Assigned task: What lines in the data hold the string "page"? Show them.

Material to process:
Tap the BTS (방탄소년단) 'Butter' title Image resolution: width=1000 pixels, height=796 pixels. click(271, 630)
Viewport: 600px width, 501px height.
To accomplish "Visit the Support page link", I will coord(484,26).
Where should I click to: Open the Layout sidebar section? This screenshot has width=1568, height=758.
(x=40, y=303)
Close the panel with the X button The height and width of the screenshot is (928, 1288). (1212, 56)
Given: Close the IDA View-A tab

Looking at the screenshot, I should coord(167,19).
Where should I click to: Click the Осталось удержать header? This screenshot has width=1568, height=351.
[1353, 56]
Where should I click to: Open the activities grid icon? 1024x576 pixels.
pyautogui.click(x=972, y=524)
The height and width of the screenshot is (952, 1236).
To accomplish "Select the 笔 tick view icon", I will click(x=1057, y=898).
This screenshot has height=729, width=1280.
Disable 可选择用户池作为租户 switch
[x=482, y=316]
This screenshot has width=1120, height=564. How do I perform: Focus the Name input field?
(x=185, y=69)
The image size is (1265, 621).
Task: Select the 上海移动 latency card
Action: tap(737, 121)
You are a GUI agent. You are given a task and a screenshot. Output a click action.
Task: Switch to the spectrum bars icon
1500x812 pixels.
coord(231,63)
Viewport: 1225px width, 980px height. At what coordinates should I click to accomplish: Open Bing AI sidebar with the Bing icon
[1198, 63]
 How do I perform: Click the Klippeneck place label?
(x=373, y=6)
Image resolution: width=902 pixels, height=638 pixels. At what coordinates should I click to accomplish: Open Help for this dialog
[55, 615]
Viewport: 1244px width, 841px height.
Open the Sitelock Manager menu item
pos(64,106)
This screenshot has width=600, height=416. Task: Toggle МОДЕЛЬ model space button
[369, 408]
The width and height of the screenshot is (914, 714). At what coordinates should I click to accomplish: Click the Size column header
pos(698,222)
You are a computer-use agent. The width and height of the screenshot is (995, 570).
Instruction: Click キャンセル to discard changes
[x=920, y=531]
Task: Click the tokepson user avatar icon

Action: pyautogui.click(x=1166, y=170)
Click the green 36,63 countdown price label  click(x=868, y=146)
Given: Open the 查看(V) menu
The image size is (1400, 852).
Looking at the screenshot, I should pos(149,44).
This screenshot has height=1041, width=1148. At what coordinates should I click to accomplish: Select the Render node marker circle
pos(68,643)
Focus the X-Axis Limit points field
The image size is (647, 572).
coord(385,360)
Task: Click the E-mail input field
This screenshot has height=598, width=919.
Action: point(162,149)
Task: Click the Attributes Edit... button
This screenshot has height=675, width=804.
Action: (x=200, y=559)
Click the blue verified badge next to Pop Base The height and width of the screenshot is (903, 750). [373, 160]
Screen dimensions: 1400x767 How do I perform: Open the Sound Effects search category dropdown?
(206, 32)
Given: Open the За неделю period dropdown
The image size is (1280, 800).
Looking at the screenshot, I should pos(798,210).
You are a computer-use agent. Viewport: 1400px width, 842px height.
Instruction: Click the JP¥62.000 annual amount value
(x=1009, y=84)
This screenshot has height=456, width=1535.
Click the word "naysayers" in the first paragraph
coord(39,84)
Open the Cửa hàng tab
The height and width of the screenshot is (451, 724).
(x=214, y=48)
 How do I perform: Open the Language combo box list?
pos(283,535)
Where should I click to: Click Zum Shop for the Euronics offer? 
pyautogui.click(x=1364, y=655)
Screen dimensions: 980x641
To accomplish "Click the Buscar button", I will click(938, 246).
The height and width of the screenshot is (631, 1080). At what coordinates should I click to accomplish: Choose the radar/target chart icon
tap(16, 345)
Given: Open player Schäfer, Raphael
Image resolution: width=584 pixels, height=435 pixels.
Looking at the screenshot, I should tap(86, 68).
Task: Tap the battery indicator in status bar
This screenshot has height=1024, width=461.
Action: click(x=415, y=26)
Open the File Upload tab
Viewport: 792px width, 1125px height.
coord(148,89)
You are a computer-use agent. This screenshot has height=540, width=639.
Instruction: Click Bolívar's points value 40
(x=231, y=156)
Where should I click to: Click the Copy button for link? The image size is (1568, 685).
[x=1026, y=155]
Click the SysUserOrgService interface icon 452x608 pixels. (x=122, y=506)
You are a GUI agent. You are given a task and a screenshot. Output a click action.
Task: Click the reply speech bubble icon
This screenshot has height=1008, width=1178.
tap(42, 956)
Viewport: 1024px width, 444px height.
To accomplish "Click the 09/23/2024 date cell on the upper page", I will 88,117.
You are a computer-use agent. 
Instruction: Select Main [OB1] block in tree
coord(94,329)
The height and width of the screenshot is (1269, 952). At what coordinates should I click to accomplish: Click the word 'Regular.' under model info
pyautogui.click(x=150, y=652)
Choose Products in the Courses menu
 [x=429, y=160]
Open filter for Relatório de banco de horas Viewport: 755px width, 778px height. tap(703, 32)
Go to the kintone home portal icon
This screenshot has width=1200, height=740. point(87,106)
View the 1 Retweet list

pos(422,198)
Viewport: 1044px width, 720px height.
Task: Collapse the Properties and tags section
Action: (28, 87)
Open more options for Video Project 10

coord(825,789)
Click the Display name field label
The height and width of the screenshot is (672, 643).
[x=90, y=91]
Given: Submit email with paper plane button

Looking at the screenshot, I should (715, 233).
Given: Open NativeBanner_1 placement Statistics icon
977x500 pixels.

Exercise solution:
To accomplish "Visit the Support page link", I will coord(484,26).
To accomplish "Click the 09/23/2024 date cell on the upper page", I will 88,117.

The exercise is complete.